U.S. Opens Its Doors to Iraqi Students

Number of Iraqis Studying at U.S. Universities Set to Quadruple in 2012

WASHINGTON -- As the U.S. military gets ready to withdraw its last troops from Iraq this month, the State Department and Iraqi government are stepping up efforts to enroll thousands of Iraqi students in American universities.

The number of Iraqi students studying in the U.S. was up 45% for the 2010-11 school year, according to statistics compiled by the Institute of International Education and State Department. Iraq's Prime Minister Nouri al-Maliki has earmarked $1 billion to be spent on education initiatives over the next several years and the Iraqi government will announce this week that it will fund scholarships for 2,500 students to attend U.S. universities in 2012 —quadrupling enrollment of Iraqi students in American universities, said Abdul Hadi al-Khalili, the cultural attaché at the Iraq Embassy in Washington.

As concerns grow in Washington about waning American influence in Iraq as the U.S. military presence concludes, al-Khalili said the initiative gives the United States a chance to help shape the next generation of Iraqi leaders.

"There's a very valuable opportunity here for the United States," said al-Khalili, who has been tasked by the Iraqi government with recruiting U.S. universities to take Iraqi students.

While the Iraqi government has begun pouring money into education, the State Department has launched an outreach blitz to identify some of Iraq's brightest students and connect them with American universities.

Recruiters from 22 American universities attended a college fair sponsored by the U.S. Embassy in October in the northern Iraqi city of Irbil. They met with nearly 1,500 students, most of whom were already approved for Iraqi government-funded scholarships.

"Their future sits with reconnecting with the rest of the world, and being reconnected with America — given the events of the last eight years — is especially crucial," said Suzanne Bodoin, a cultural affairs officer in the U.S. Embassy in Baghdad.

The State Department is also assisting Iraq's Ministry of Education as it gets ready to hold a major conference in Washington in January to recruit American universities to bring students to U.S. campuses.

Al-Maliki and President Obama are also scheduled to meet on Monday at the White House for wide-ranging talks as the two countries prepare to shift to a more normal bilateral footing.
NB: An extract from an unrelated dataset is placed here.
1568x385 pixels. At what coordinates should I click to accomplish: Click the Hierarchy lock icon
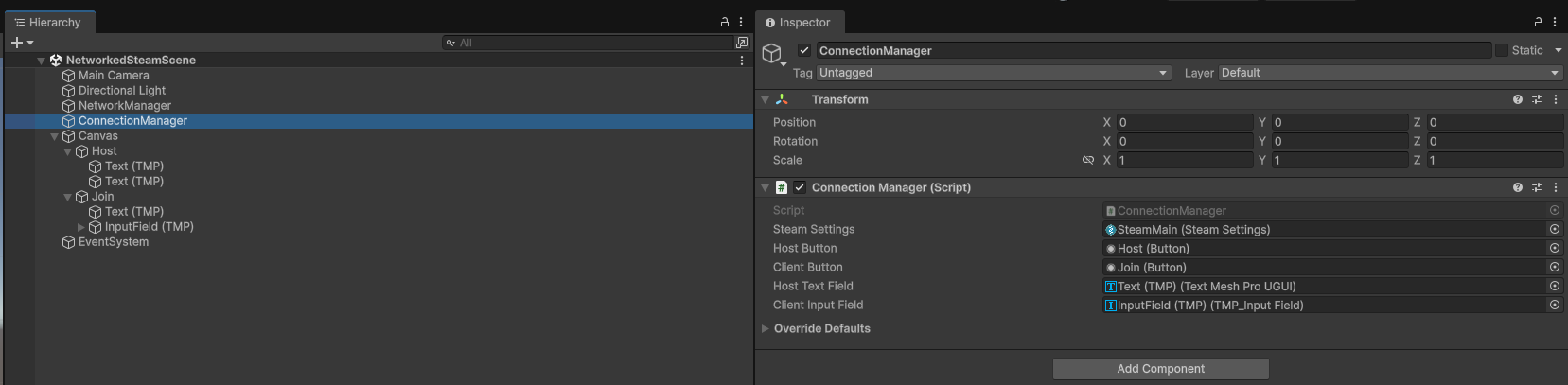click(725, 22)
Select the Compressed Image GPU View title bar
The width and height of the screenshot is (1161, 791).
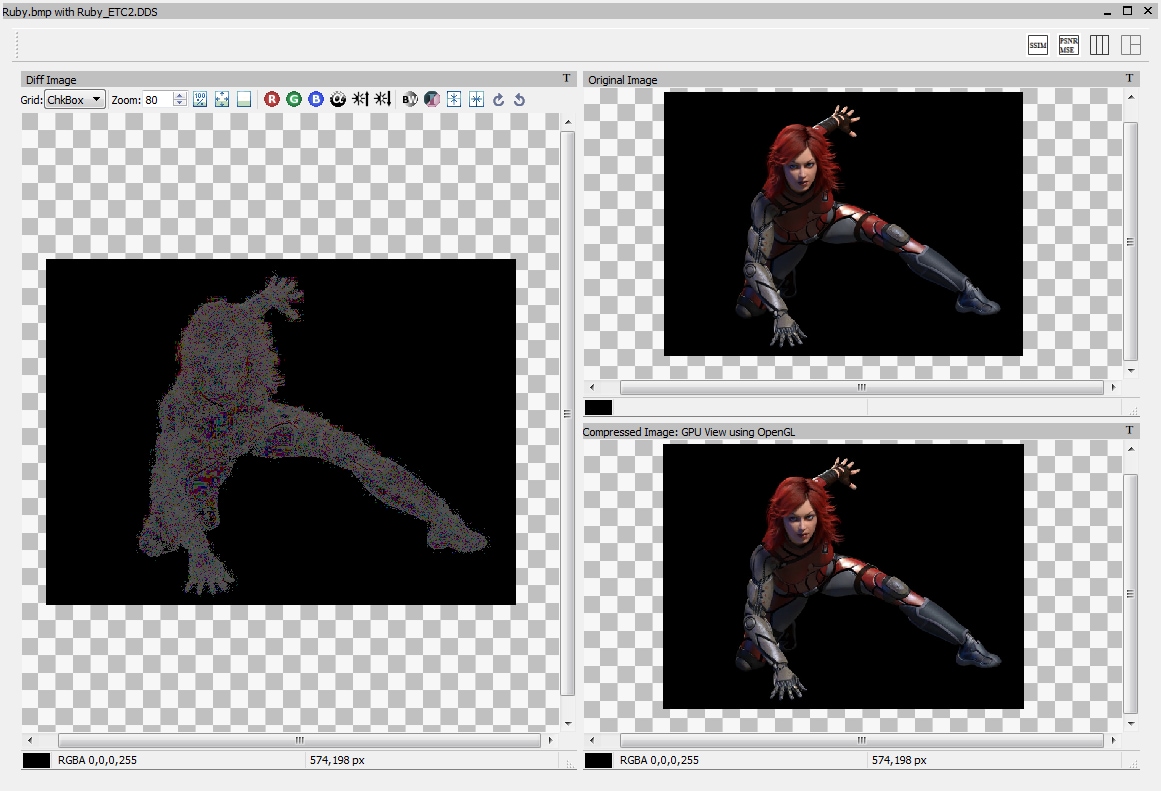pyautogui.click(x=689, y=432)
Partnering between the two countries on higher education and cultural exchanges is on the agenda, according to the White House.

With half the current Iraqi population younger than 19 years of age and a quarter of the population born after the 2003 U.S. invasion, the Iraqis are pressing to make strides in education quickly, according to Brett McGurk, a former National Security Council adviser on Iraqi issues in both the Obama and George W. Bush administrations.

"It is in our interest to encourage this new generation to study outside Iraq — and in the United States," McGurk recently told the Senate Armed Services Committee.

Iraqi students first started coming to American universities more than 70 years ago, al-Khalili said. In the late 1940s, Iraq had as many as 40 students enrolled at the University of California-Berkeley, and Nazik al-Malaika —an Iraqi poet who is considered one of the Arab world's most-renowned contemporary artists — earned her master's degree in comparative literature at the University of Wisconsin-Madison in 1959.

From 1977 to 1987, the Iraqi government sent more than 1,100 students each year to American universities. By the late 1980s—with the government financially weakened by the Iran-Iraq war—the number of students sent abroad began to decline and the numbers plummeted further in the aftermath of Saddam Hussein's invasion of Kuwait in 1990. Since the U.S. invasion in 2003, Iraq has experienced devastating brain drain as the country's elite fled the country in droves during the height of the insurgency.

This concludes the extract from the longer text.